2. Only Kuvale vodi/Ash gourd fritters is suitable for this dish. Other varieties of vodi become soggy and dissolve when added to cooked masala.

Saturday, October 18, 2014

Sabbasige Soppu Palya (Dill Leaves Stir Fry With Moong Daal)


Dill leaves are also called as 'Sabbasige soppu' in Kannada . Its flavor and aroma are quite distinct which few people may like and others dislike. It is considered very healthy and has several health benefits of it's own. My mom usually prepares dosa with these leaves. I had learned this recipe from one of my roommate who was from Hubli. She prepared this dish quite often as a side-dish with roti.

This dish is very easy to prepare and healthy as well.


Ingredients :

1. Dill leaves / Sabbasige soppu - 1 bunch ( washed and finely chopped)
2. Hesaru bele / moong dal -   3 tbsp ( soaked in water for 10 - 15 minutes )
2. Garlic clove - 10-12 ( crushed )
3. Chilly powder - 1-2 tsp
4. Turmeric powder - A pinch
5. Salt - to taste
6. Oil - 1-2 tbsp

Method of preparation :

Heat Oil in a thick bottom kadai . Add crushed garlic and fry till the garlic turns brown.



Add finely chopped dill leaves and soaked hesaru bele / moong dal.


Add red chilly powder , turmeric and salt. Adjust the salt and chilly powder as required.


 Add little water and cook on medium flame till the leaves and dal are completely cooked.
Serve hot as a side-dish with chapati/ roti or rice.

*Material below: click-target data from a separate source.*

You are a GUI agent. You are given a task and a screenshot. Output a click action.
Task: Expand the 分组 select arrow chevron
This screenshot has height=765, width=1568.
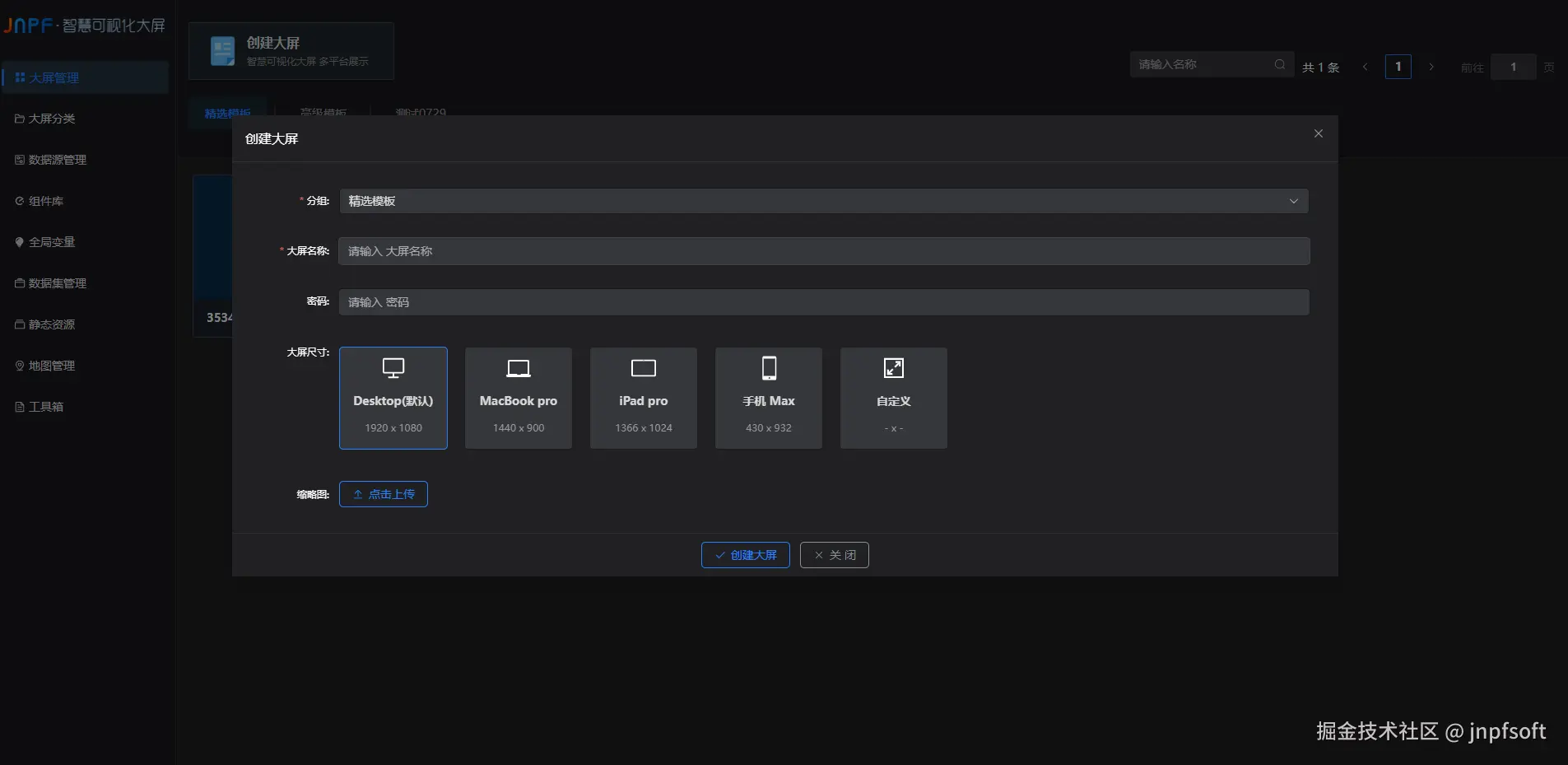tap(1294, 201)
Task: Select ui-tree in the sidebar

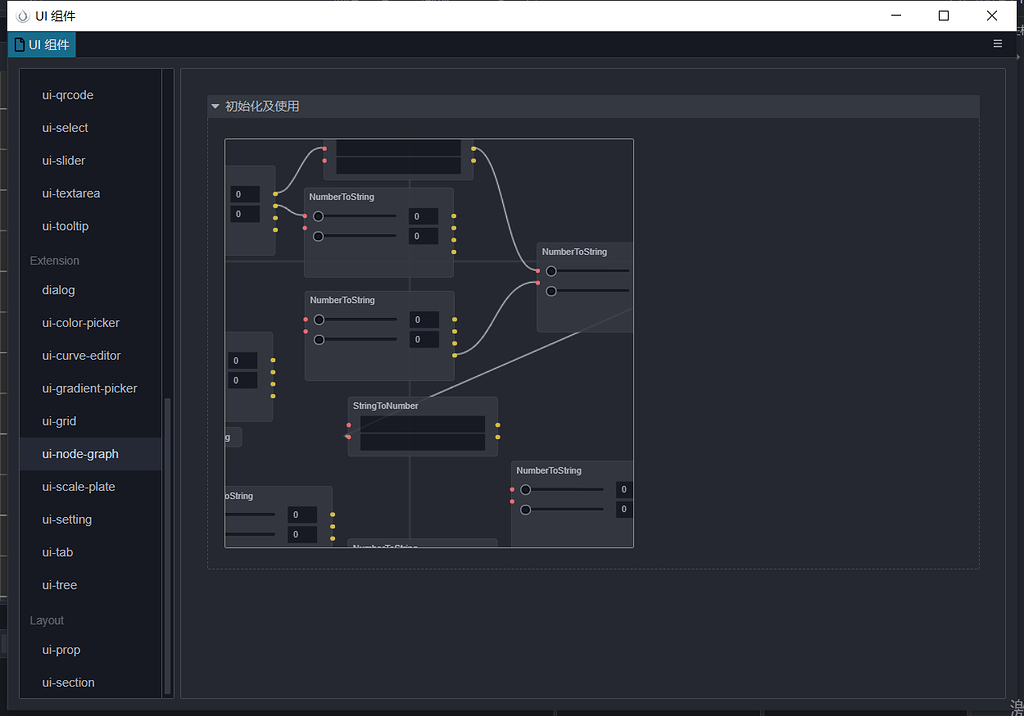Action: coord(59,584)
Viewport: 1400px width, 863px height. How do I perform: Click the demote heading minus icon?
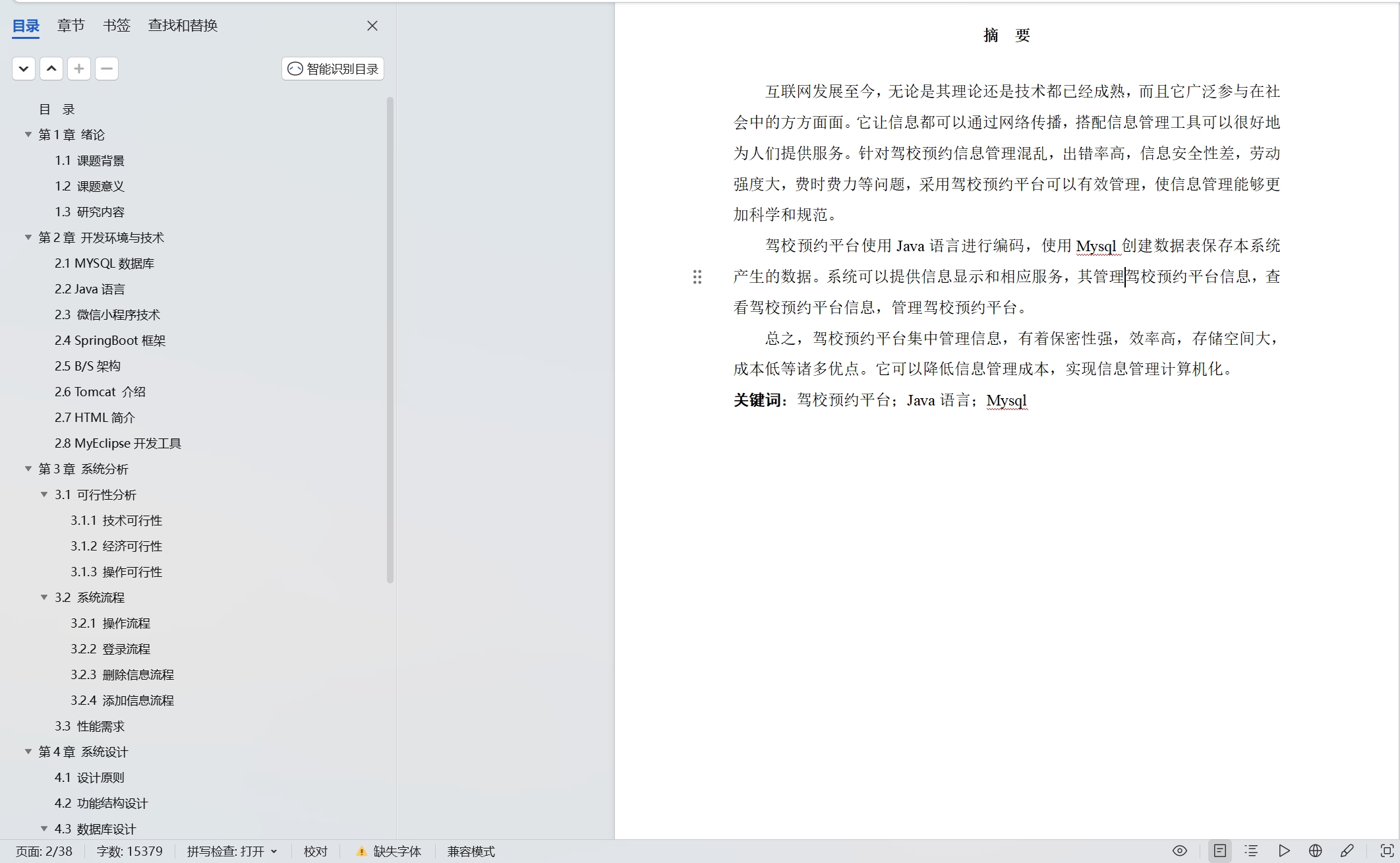coord(107,69)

Time of preparation : 15 minutes
Cooking time          :  20 minutes

X-Factor :

  • Dill leaves are rich in Vitamin A and Vitamin C. It also contains traces of folate, iron, calcium and manganese.
  • It aids digestion, improves immune system, provides relief from diarrhea and dysentery, maintain menstrual cycles and also helps to control diabetes.
  • It reduces risk of cancer and protects from arthritis.
  • Moong dal is a rich source of  protein and dietary fibre. It also helps to decrease high cholesterol.
  • Garlic is a good source of Vitamin B6, C, B1, Copper, Calcium, Manganese, Phosphorous.
  • Garlic helps in lowering triglyceride and total cholesterol.